The first break came when the Japanese gigantic Super-Kamiokande detector
became operational in 1996. It caught muon-neutrinos coming straight from the atmosphere above, as well as those hitting the detector from below, after having traversed the entire globe. Since Earth does not constitute any considerable obstacle to neutrinos, there ought to be equal numbers of neutrinos coming from the two directions.
But, Takaaki Kajita found that the muon-neutrinos that came straight down to Super-Kamiokande were more in number than those first passing through the globe. The only possible explanation was that muon-neutrinos that travelled longer had time to undergo an identity change, which was not the case for the muon-neutrinos that came straight from above and only had travelled a few dozen kilometres. The former must have switched into the third type — tau-neutrinos. However, their passage could not be observed in the detector.
A more direct evidence for neutrino oscillation came in 1999 from Sudbury Neutrino Observatory (SNO) at Ontario, Canada.
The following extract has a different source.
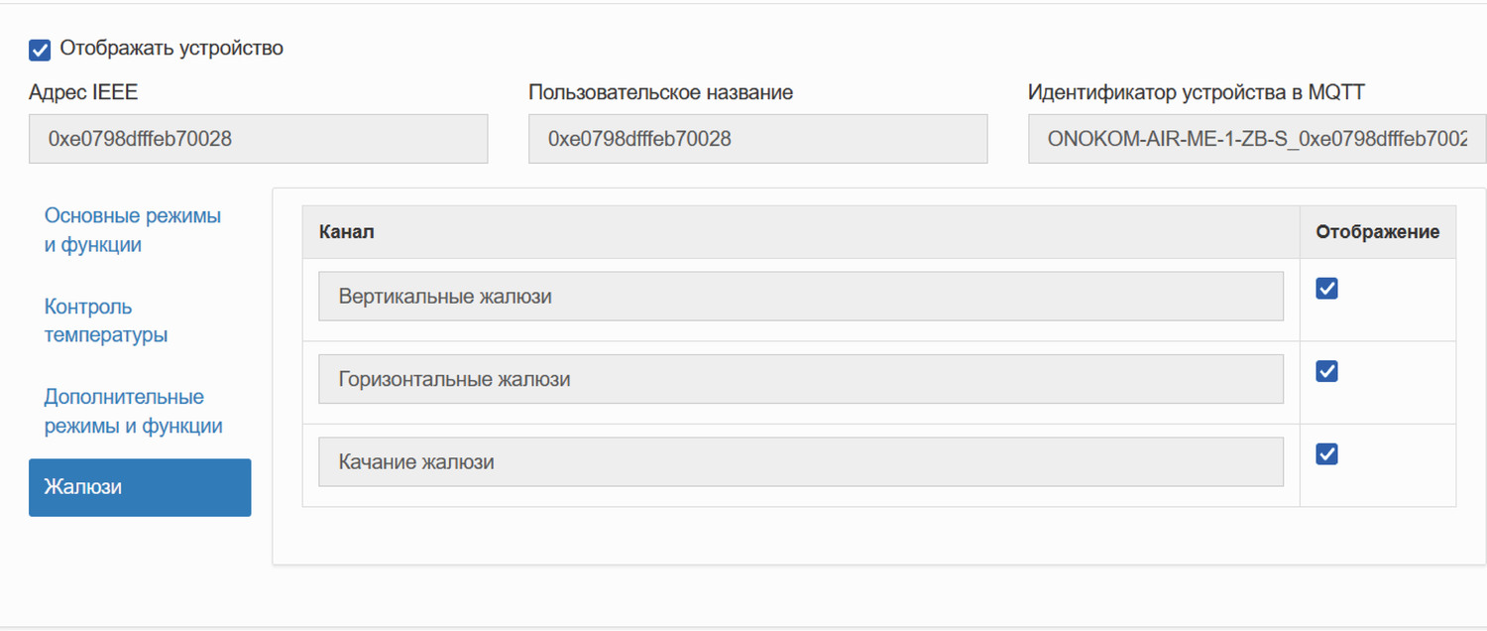Focus the "Пользовательское название" input field
Image resolution: width=1487 pixels, height=631 pixels.
757,139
The system was capable of detecting not only the electron-neutrinos separately, but also the amount of all three types of neutrinos together, without distinguishing them from each other. At SNO, Arthur B McDonald was studying solar neutrinos, which primarily consisted electron-neutrinos, expected that both ways of measuring the number of neutrinos should yield the same result. But again, there was a surprise. The number of electron-neutrinos was only a third of the expected number. Two-thirds had disappeared. However, the sum, counting all three types together, matched the expected number of neutrinos. The electron-neutrinos had changed identities during their 150-million-km-long journey from the sun to Earth.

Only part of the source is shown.